Telemed appointment with endocrinologist was a bust. She freaked out b/c the testosterone is so high and said it could be ovarian cancer or adrenal cancer then she said she needed to do more blood work in 2 months and didn't feel like she needed to do any scans right now. What?????? She told me I needed to sleep and lectured me and I told her that I take a ton of pills and do everything I'm supposed to and I can't and she starts talking about psychiatry and I told her it was physiological and had to explain autonomic dysfunction. She couldn't understand constant adrenaline and kept calling it anxiety and I kept correcting her and telling her it was adrenaline. She wanted to put me on a blood pressure medication for acne and facial hair and I asked her if it lowered blood pressure and she said YES then proceeded to ask me why that was a problem after I explained OI and POTS. 

8 hours ago, CDNPortGrl said:

Oh dear, I’m sorry to hear that regarding Dysautonomia. I was hoping that wouldn’t be the case. In my circumstance, the symptoms I had previously were replaced by MCAS and everything else that Bartonella graces one’s body with. I seriously hope the POTS type symptoms don’t return. I was under the assumption that when treating Lyme, you can effectively treat the dysautonomia as it’s the underlying cause for some perhaps. I remain hopeful that for many this may be the case 🙂. I haven’t started treatment yet because it has to be done naturally since antibiotics wreak havoc on MCAS. So who knows what will emerge along the way.

Best wishes to all of you in your quest for comfort and better health!! 🥰

My grandfather got a weird tick bite after a hurricane hit us and trees went down everywhere and he was outside using chainsaws and tractor to clean up, he'd been in the woods his entire life but said this tick bite was way different because it was extremely painful and the tick seemed nearly embedded. Anyhow I saw him a week later and he had a massive rash, not a bull's eye rash but a disgusting rash and we took him to urgent care and they tried to say it was shingles my grandfather said, "Do ticks cause shingles?
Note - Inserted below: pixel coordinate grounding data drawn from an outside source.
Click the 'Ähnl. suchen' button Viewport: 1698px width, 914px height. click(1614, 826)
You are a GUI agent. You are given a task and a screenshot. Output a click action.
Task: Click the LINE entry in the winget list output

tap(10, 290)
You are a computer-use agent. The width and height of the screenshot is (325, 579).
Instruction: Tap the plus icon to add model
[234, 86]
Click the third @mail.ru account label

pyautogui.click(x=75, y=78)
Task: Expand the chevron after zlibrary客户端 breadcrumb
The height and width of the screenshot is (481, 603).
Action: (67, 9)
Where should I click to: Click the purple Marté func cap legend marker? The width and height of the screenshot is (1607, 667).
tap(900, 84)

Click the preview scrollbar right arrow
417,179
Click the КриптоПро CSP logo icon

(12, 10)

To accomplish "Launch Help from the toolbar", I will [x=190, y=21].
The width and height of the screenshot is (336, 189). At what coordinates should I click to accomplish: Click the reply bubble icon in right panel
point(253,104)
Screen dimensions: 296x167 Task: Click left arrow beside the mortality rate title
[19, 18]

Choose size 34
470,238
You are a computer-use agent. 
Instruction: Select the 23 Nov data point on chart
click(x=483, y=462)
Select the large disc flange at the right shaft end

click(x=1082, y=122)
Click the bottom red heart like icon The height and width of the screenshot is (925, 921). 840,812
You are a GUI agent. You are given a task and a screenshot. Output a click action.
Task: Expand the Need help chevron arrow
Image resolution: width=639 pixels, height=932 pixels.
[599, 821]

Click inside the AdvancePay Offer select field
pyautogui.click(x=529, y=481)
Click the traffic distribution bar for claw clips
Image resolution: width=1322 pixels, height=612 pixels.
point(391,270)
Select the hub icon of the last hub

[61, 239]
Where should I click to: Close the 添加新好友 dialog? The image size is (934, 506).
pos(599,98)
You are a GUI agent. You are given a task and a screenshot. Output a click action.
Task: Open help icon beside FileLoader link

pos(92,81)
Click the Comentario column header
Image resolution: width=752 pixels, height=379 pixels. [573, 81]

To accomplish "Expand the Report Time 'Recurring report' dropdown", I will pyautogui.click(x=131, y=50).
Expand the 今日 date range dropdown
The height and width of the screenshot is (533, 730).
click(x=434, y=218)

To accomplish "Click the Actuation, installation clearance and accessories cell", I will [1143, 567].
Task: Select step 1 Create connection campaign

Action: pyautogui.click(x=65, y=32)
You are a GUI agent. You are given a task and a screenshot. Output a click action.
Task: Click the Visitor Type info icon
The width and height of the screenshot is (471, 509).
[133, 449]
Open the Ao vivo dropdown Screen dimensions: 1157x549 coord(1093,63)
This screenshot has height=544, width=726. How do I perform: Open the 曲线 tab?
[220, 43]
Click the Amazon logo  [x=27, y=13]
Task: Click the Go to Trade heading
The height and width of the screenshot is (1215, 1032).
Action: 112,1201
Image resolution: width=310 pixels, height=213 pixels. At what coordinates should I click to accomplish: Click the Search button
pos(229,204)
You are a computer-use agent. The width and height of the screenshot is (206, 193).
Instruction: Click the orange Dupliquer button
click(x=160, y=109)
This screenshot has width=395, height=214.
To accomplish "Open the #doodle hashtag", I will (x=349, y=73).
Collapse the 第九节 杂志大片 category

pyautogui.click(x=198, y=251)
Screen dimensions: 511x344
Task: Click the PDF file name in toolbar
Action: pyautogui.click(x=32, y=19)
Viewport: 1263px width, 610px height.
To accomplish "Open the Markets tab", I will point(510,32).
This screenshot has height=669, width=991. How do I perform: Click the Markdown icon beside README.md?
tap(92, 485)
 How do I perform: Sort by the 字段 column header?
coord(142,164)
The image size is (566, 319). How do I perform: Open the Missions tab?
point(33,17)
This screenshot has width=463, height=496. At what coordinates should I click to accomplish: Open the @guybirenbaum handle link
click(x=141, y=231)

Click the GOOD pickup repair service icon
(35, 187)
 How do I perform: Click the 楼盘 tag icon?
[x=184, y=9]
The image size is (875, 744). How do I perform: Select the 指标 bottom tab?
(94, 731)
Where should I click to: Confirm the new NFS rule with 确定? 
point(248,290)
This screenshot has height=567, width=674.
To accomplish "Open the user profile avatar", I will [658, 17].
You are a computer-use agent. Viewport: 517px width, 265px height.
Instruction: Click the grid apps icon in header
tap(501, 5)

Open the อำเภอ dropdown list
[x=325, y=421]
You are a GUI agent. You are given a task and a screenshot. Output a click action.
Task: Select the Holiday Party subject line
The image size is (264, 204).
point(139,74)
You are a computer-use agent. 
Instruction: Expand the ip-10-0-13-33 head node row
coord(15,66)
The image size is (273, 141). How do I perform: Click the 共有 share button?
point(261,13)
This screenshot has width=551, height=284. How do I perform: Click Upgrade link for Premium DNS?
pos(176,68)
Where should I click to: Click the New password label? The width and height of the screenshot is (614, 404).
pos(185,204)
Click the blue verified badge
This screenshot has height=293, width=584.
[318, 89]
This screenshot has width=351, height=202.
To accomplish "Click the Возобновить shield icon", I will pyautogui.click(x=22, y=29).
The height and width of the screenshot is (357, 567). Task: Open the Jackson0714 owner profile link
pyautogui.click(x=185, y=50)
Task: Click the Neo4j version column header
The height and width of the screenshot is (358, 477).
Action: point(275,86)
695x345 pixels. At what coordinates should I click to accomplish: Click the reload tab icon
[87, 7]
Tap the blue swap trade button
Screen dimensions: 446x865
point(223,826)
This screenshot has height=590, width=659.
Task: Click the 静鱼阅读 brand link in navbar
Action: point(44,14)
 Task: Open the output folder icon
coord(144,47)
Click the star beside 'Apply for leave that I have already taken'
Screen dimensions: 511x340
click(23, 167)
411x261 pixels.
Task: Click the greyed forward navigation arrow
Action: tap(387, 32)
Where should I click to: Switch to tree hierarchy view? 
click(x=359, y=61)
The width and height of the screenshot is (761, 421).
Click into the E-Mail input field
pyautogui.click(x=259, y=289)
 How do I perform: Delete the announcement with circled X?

No. Well it's not shingles. A tick caused this." With the testing it showed positive rocky mountain spotted fever and he had to go on antibiotics for about a month which worked thankfully because he was sick and I was scared of any long term chronic affects. I know chronic lyme is different but that's just a weird story with my grandfather. Good luck. And smart of you to see a cardiologist to check on the POTS.